15 June 2005

EU finances simplified

Splendidly straightforward analysis at European Democracy of the arguments over the EU budget which are expected to dominate this week's summit. It thankfully avoids the technicalities (such as the distinction between commitments and payments) to concentrate on what actually matters. Extract:
"Although the ceiling of own resources has been 1.24% of the EU’s GNI for years, annual budgets have never really exceeded 1% of GNI. For the new Financial Perspectives, however, the Commission is proposing a payments ceiling of 1.14% on average.

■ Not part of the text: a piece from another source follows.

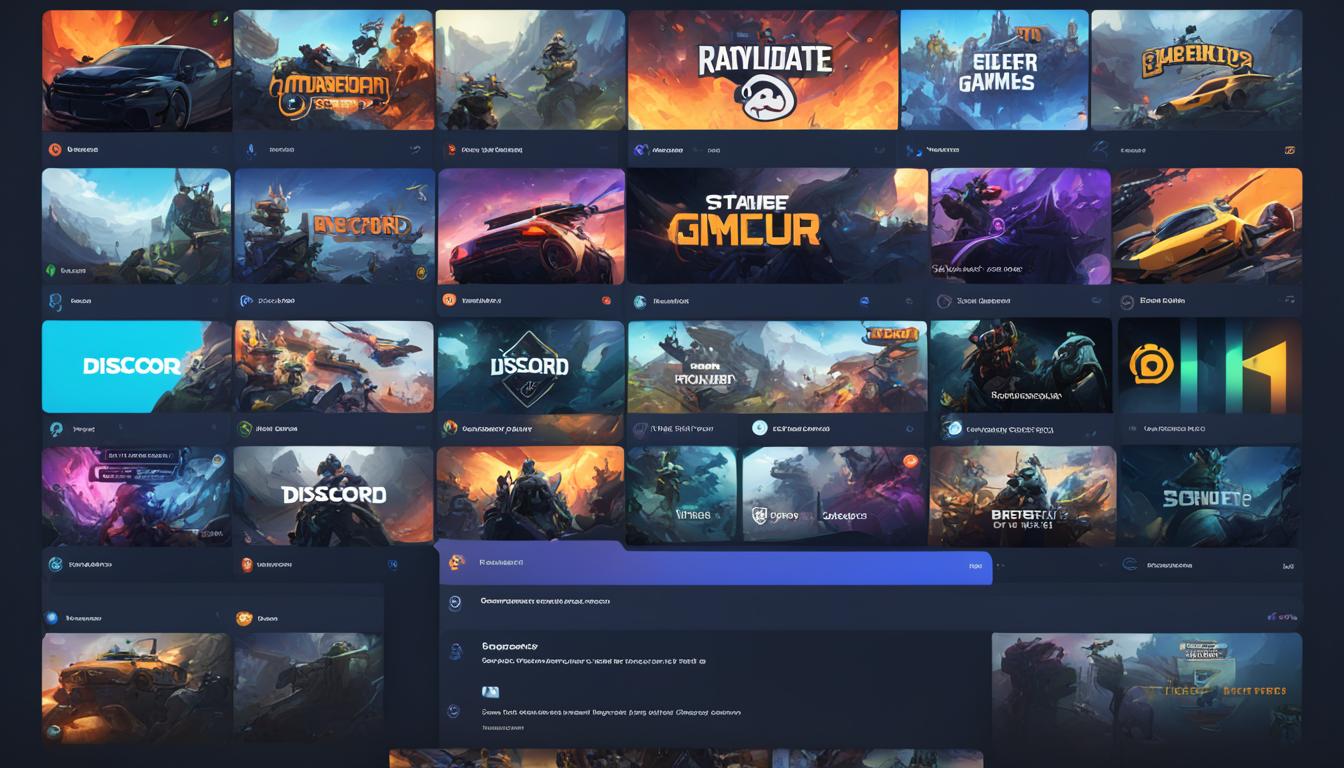
Task: Click the yellow badge icon on the DISCORD artwork
Action: click(422, 271)
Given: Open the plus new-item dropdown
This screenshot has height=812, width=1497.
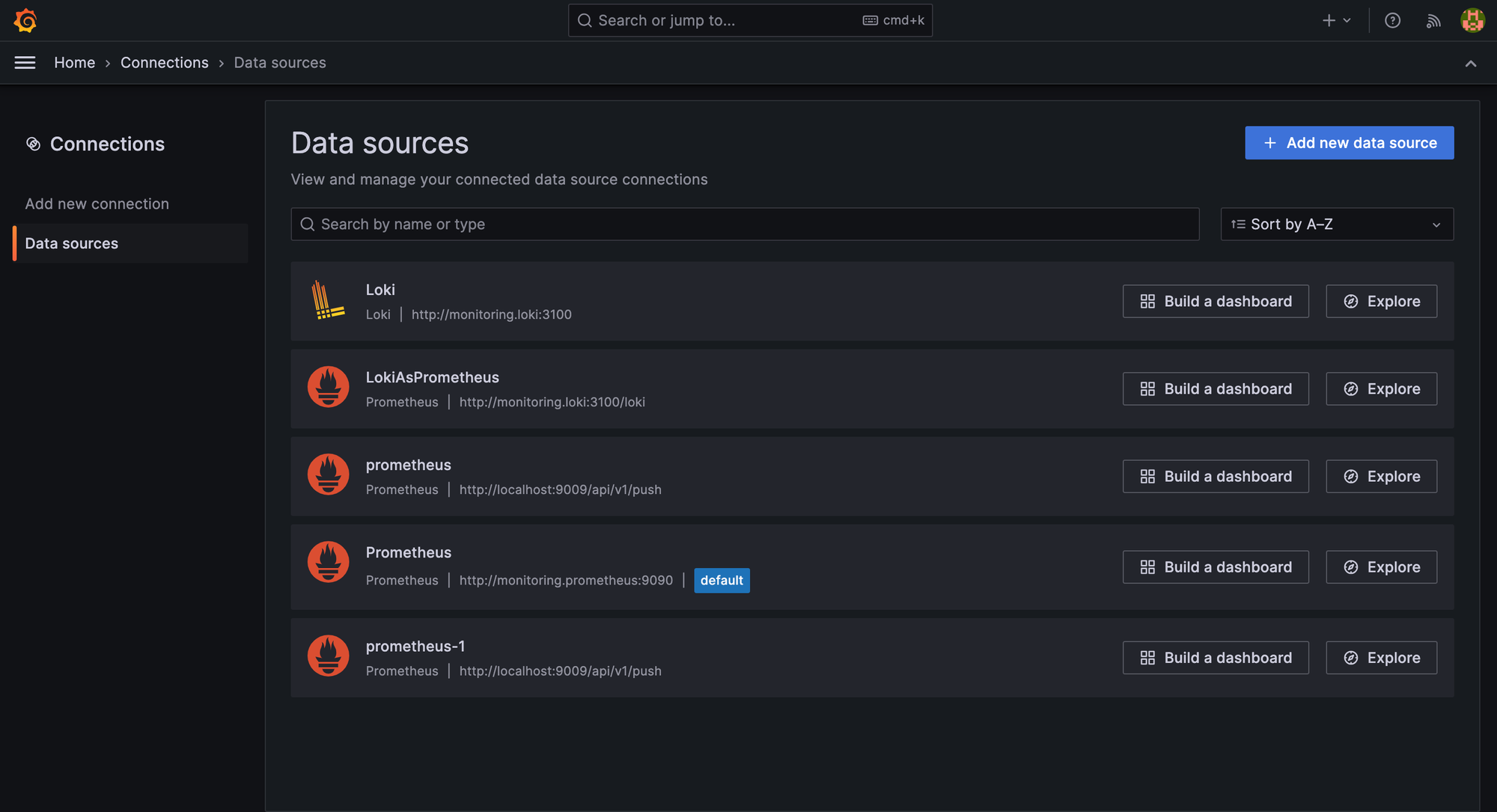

It says higher expenditures (relative to GNI) are necessary because member states have been transferring more tasks to the EU level (Lissabon process, external policies, justice and home affairs), and because of the Union’s enlargement which increased the EU’s population with 30% but its GNI only by 5%.
A group of six member states, all net payers, disagree. These six (the UK, France, Germany, the Netherlands, Austria and Sweden) want to limit the EU’s expenditures to a maximum of 1% of EU GNI. Brushing aside the Commission’s arguments, they say 1% is possible, because most budgets in the past did not surpass that limit either. They add: “In view of the painful consolidation efforts in Member States our citizens will not understand if the EU budget were exempt from this consolidation process.”
Rather cheekily but not without grounds, the Commission’s reply to this is that national budgets, which take up 45% of EU GNI, increased more than twice as fast over the past seven years as the EU’s budget of just over 1% of EU GNI. The Commission also expects an end to underexpenditures in funds allocated to the ten countries that joined the EU in 2004, as a result of improving administrative capacity. It therefore fears limiting the EU’s budget to 1% of GNI requires more serious budget cuts than it would seem at first sight."

Shame that the mainstream media are incapable of producing anything remotely comparable.